**Task goal:**
Could you please write out each line of the records exactly, minus the pictures?

(Collected data entries)
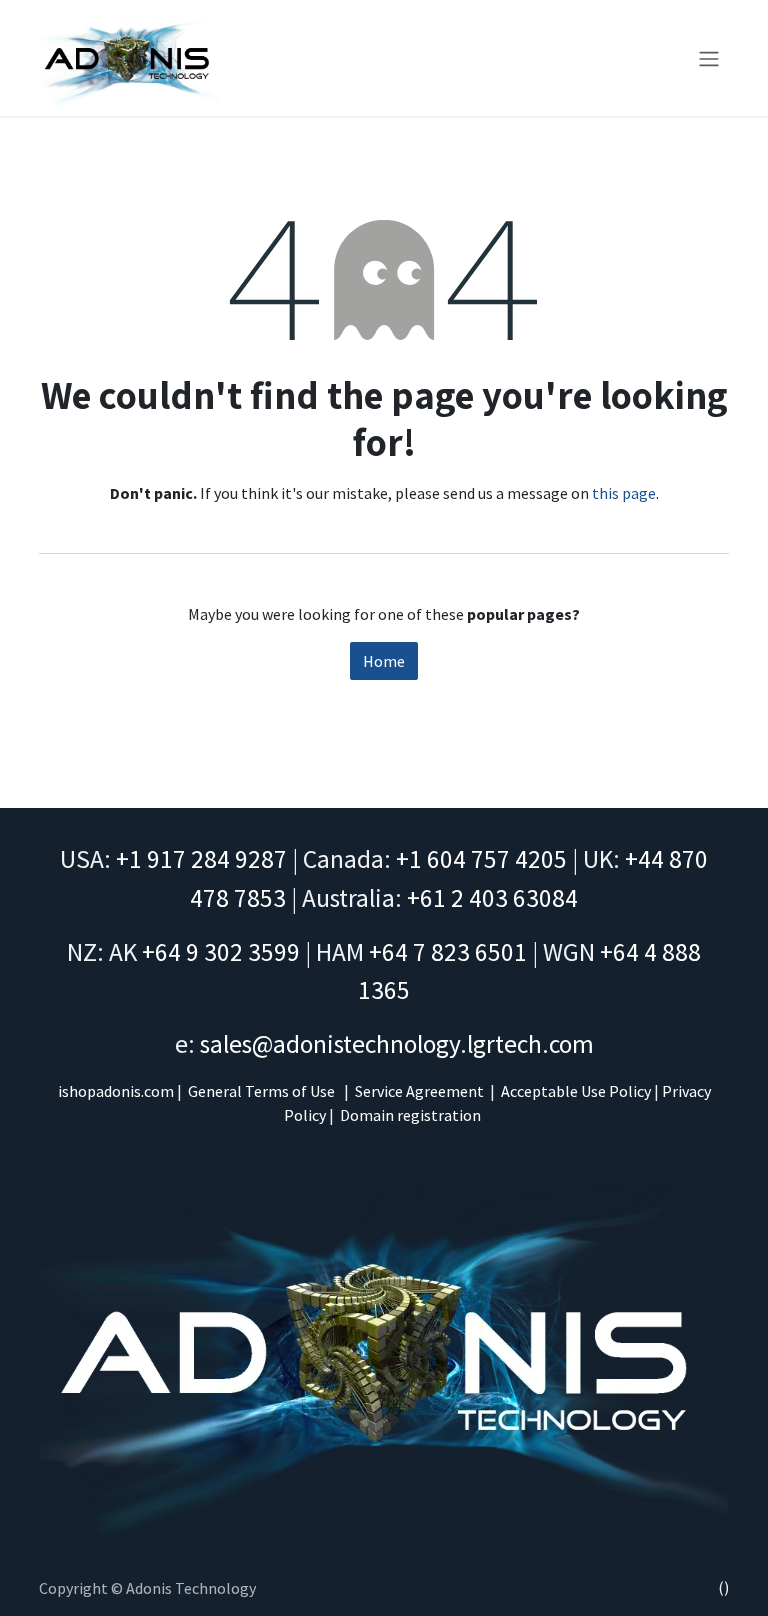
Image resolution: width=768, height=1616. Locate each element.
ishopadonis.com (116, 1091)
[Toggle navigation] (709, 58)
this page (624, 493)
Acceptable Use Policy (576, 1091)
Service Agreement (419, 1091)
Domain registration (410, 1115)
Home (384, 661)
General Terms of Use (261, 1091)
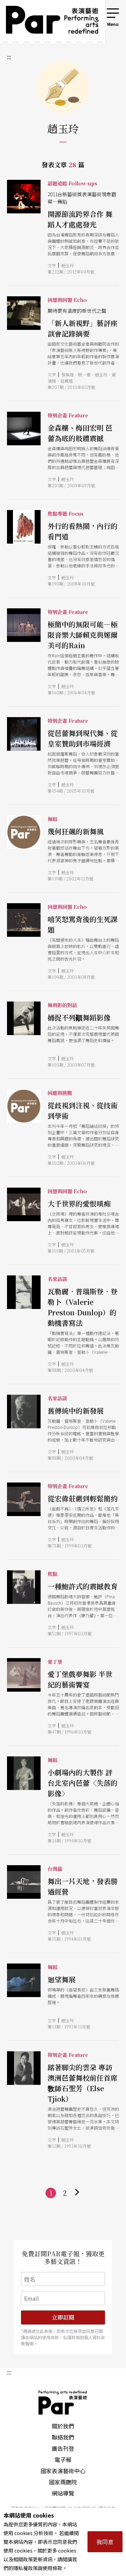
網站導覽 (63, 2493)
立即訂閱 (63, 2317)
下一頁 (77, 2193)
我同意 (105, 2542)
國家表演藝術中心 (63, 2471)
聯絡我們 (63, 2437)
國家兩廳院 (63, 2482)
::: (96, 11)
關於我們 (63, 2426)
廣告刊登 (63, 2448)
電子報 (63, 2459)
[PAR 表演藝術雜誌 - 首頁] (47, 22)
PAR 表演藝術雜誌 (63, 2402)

**Task answer:**
Image resolution: width=768, height=1616. Locate each element.
ishopadonis.com (116, 1091)
[Toggle navigation] (709, 58)
this page (624, 493)
Acceptable Use Policy (576, 1091)
Service Agreement (419, 1091)
Domain registration (410, 1115)
Home (384, 661)
General Terms of Use (261, 1091)
網站導覽 (63, 2493)
立即訂閱 (63, 2317)
下一頁 (77, 2193)
我同意 (105, 2542)
國家表演藝術中心 (63, 2471)
聯絡我們 (63, 2437)
國家兩廳院 (63, 2482)
::: (96, 11)
關於我們 (63, 2426)
廣告刊登 (63, 2448)
電子報 (63, 2459)
[PAR 表演藝術雜誌 - 首頁] (47, 22)
PAR 表演藝術雜誌 (63, 2402)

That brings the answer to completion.